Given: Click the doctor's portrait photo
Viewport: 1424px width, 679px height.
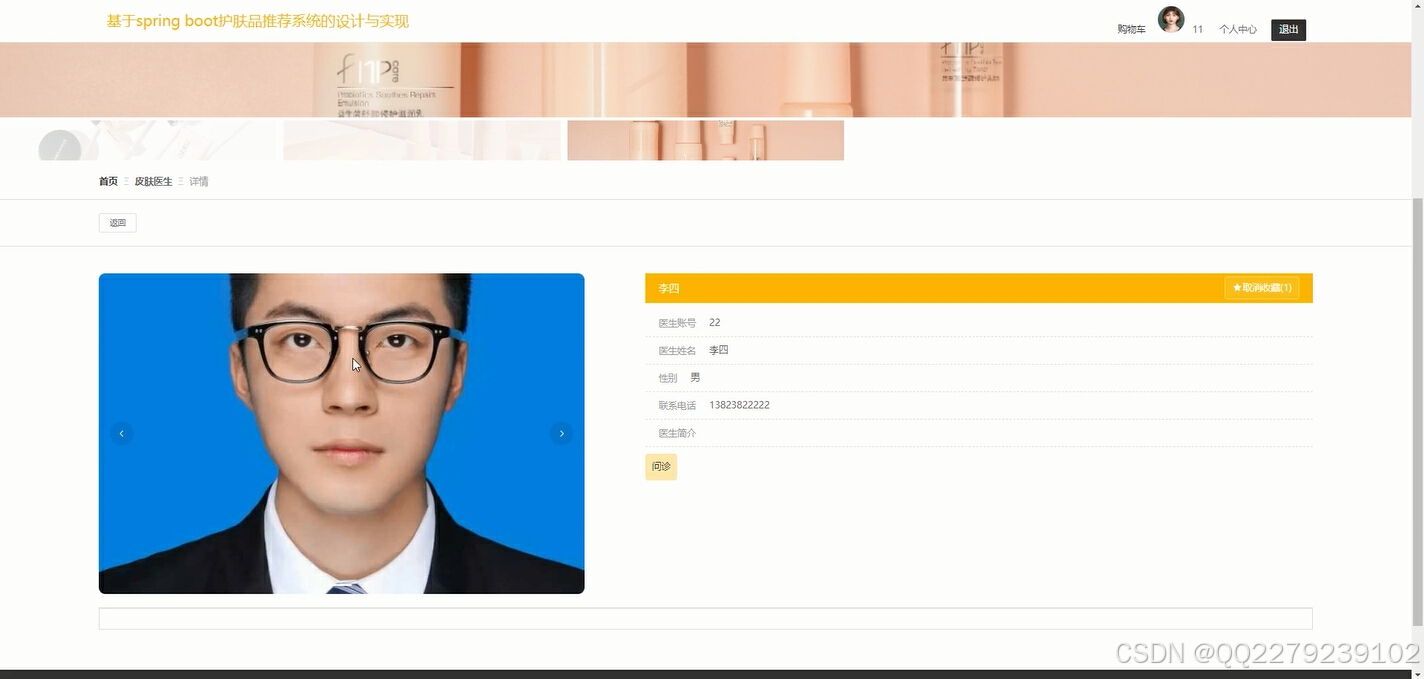Looking at the screenshot, I should tap(341, 433).

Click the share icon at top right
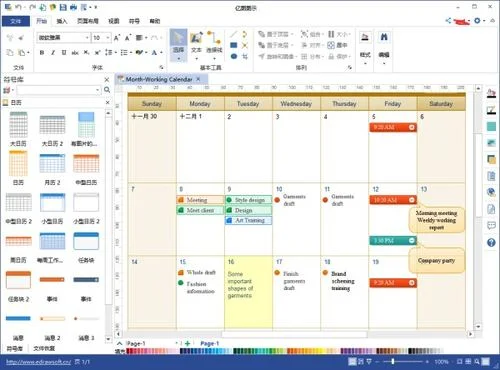click(448, 21)
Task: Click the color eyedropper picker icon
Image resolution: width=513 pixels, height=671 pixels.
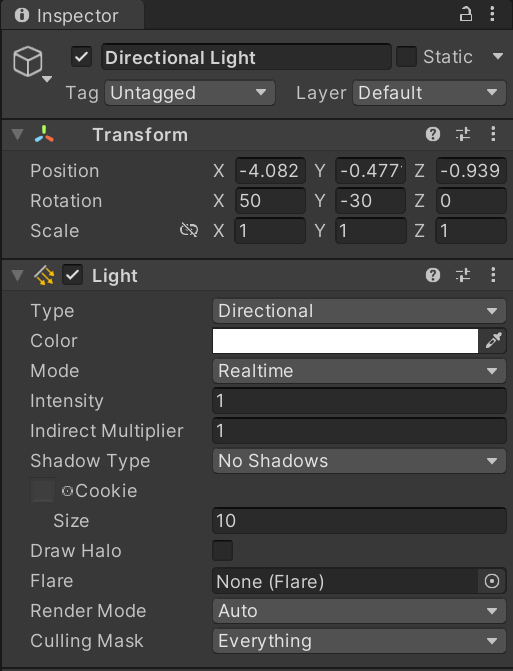Action: 493,341
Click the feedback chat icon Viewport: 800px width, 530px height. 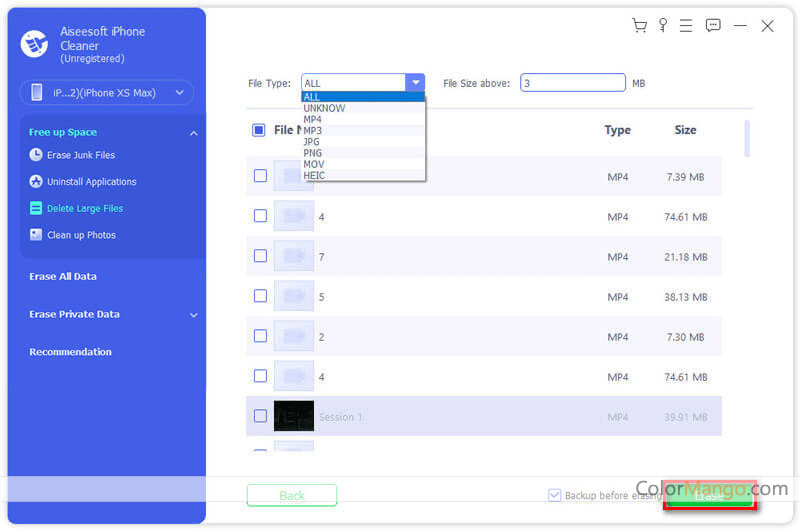coord(713,26)
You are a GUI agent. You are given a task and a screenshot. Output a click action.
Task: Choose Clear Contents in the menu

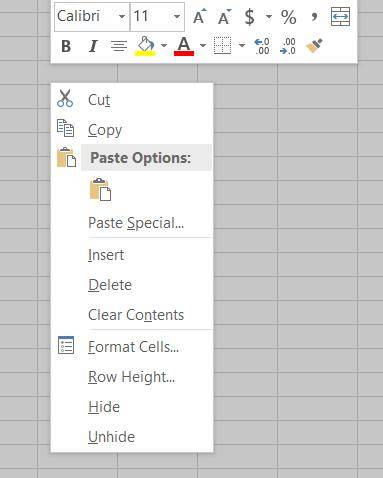[x=136, y=315]
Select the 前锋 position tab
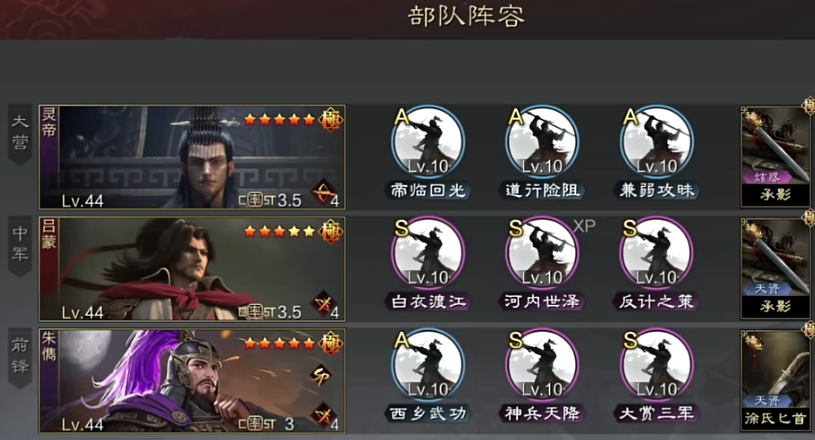 pyautogui.click(x=20, y=357)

════

• Work to be completed: Without the pictures, repeat exactly the lines running from the line containing "You are a GUI" through the end of the data, both ends included.

• Task solution:
You are a GUI agent. You are given a task and a screenshot. Output a click action.
Task: Choose Clear Contents in the menu

[x=136, y=315]
Select the 前锋 position tab
 pyautogui.click(x=20, y=357)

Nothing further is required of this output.